Speaking at a dinner banquet at Algiers in honour of visiting Pakistani President Pervez Musharraf on Wednesday night, Bouteflika said the dispute, currently being discussed at the United Nations Security Council, "has lasted too long".

   

Bouteflika asked his guest, who was travelling to Morocco on Thursday on the last stop of a three-nation Maghreb tour, to carry "a message of friendship to...our brothers in Morocco".

   

"We are ready to give relations between the two countries a new start, leaving aside some issues to be decided by the United Nations," he said.

 

Morocco's reaction to Bouteflika's remarks was mixed.
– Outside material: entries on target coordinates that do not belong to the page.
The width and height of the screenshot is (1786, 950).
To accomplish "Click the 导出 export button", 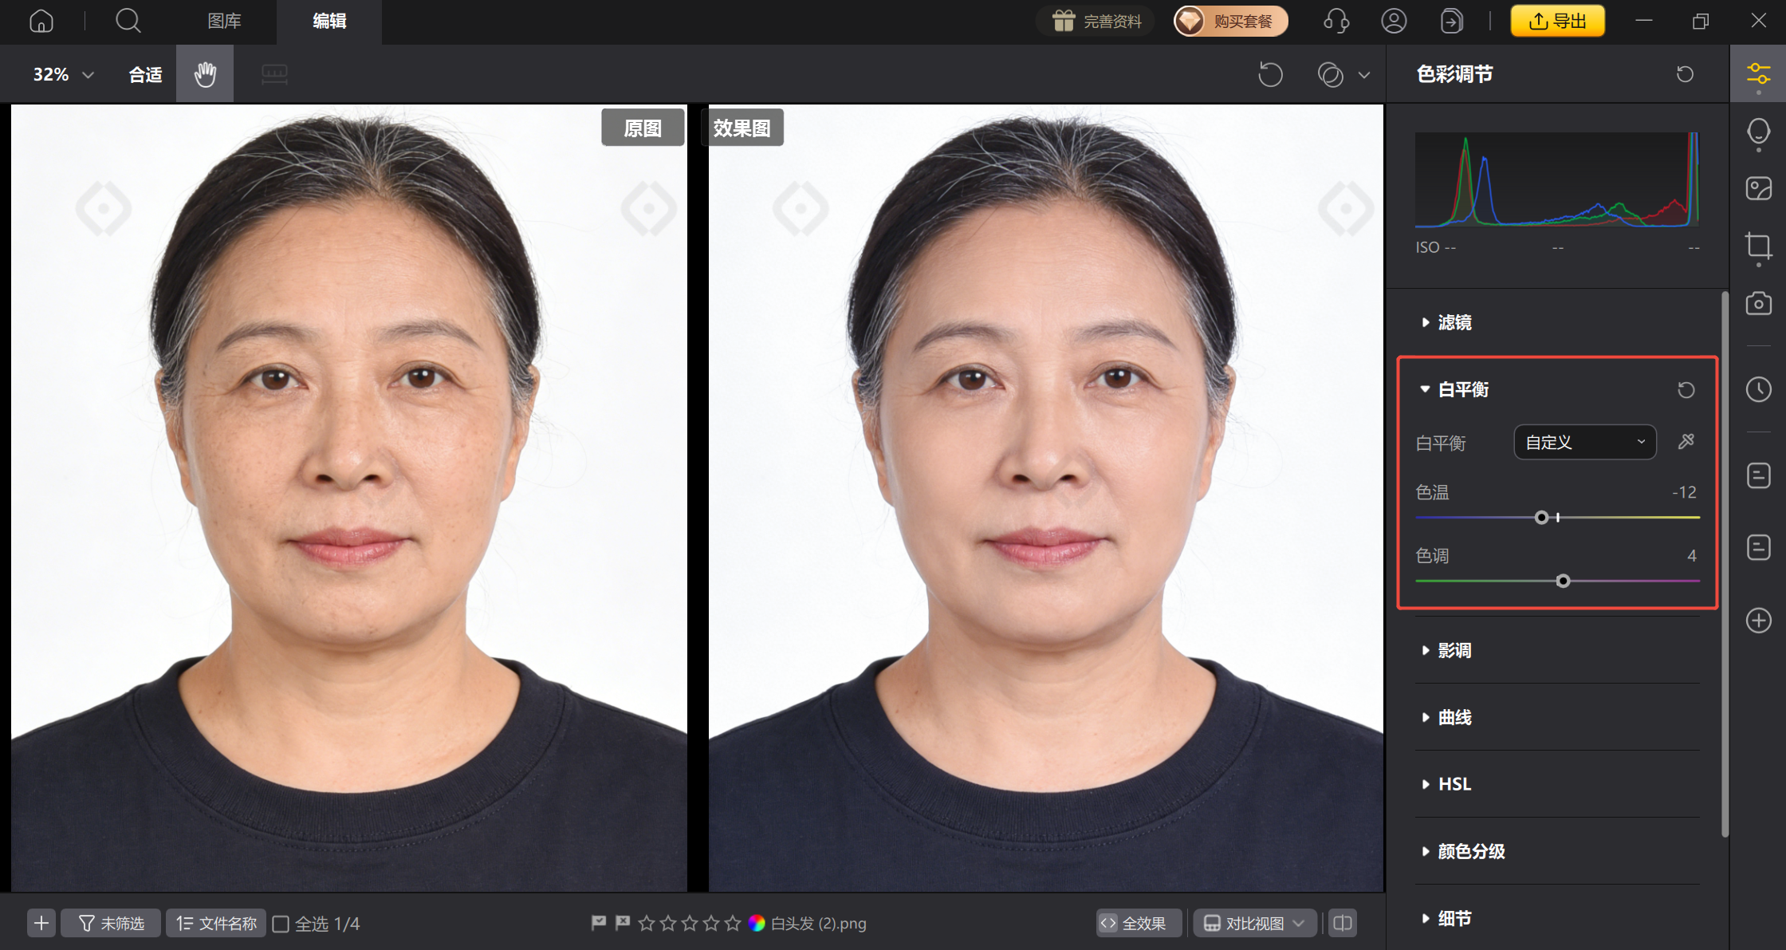I will pos(1556,21).
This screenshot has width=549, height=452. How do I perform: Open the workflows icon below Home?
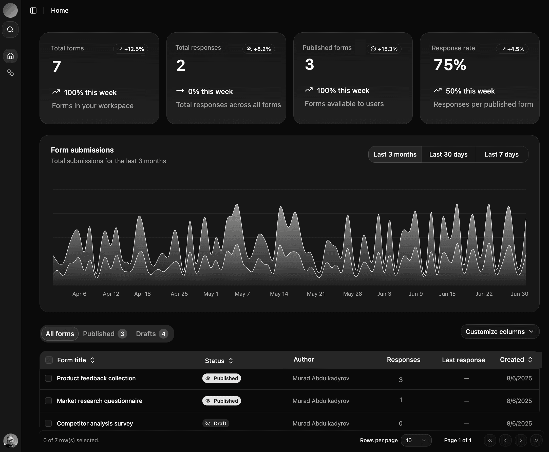[x=10, y=73]
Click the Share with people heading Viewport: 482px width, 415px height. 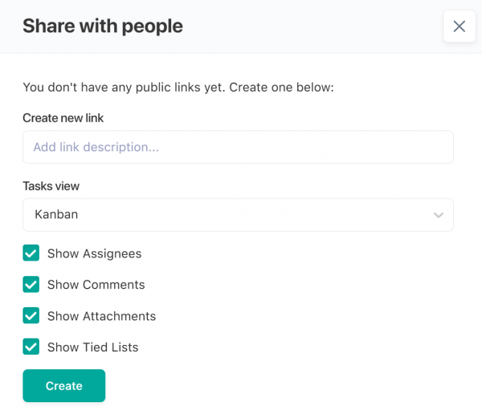(x=103, y=27)
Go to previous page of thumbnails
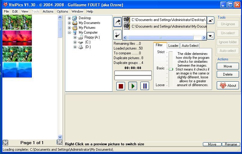Image resolution: width=242 pixels, height=154 pixels. 5,143
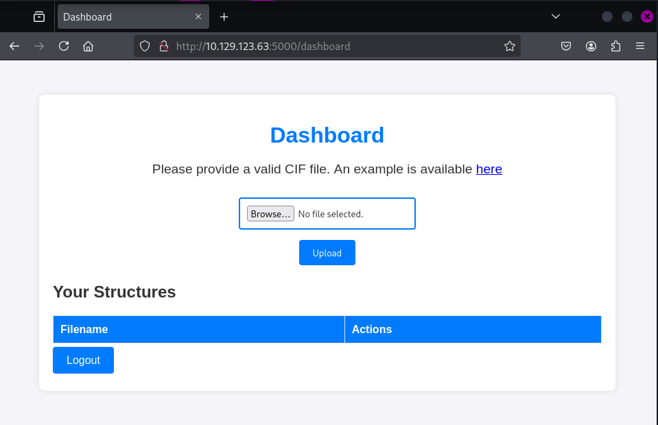Screen dimensions: 658x425
Task: Click the Browse… file chooser button
Action: pyautogui.click(x=270, y=214)
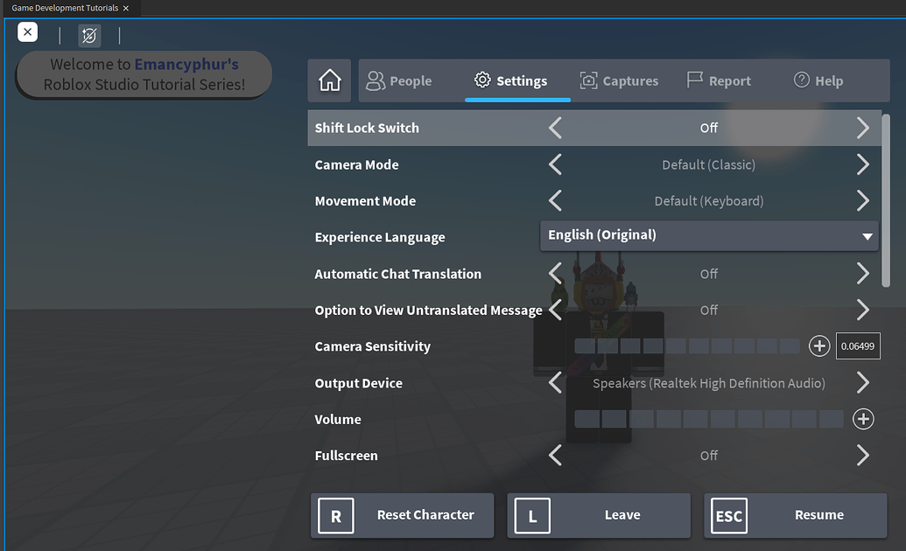The width and height of the screenshot is (906, 551).
Task: Turn Fullscreen on
Action: 863,456
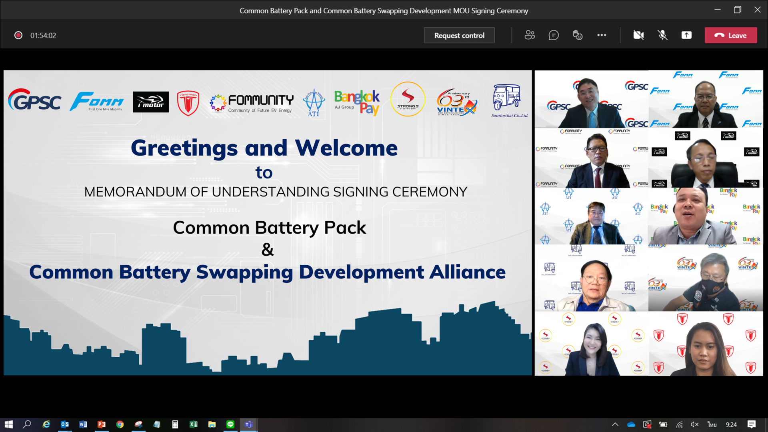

Government spokesman Nabil Benabdellah said Morocco had always expressed "a willingness to establish normal ties" with Algeria.

   

But he added, "We want a concrete stand and clear faith in order to have a significant strengthening of our ties." He did not elaborate.

 

Oil deposits

   

Benabdellah said Morocco could not accept the latest UN plan to solve the long-running dispute over the sparsely populated Western Sahara, which is also said to have offshore oil deposits.

 

"We are ready to give relations between the two countries a new start".

--Algerian President
Abdelaziz Bouteflika

The plan, presented by special UN envoy James Baker, would give the desert area immediate self-government until a referendum within five years when residents would choose between independence, integration with Morocco and semi-autonomy.

   

Both the Polisario and Algeria have accepted the plan. "The proposal under its current form does not suit Morocco...We can't support a plan that might lead us to give up a part of Moroccan territory," Benabdellah said.

   

Although the land border between Algeria and Morocco has been closed since 1994, bilateral contacts have intensified in recent months, including on the fight against Islamic groups in both countries.

   

A possible rapprochement between Algiers and Rabat is being watched closely by European Union governments, keen to have political stability and economic growth on the southern Mediterranean shore.

 

Morocco seized the vast, mineral rich Spanish colony of Western Sahara in 1975 and Algeria backed the Polisario Front independence movement, which fought a low-intensity guerrilla war with Rabat for 15 years until a ceasefire in 1991.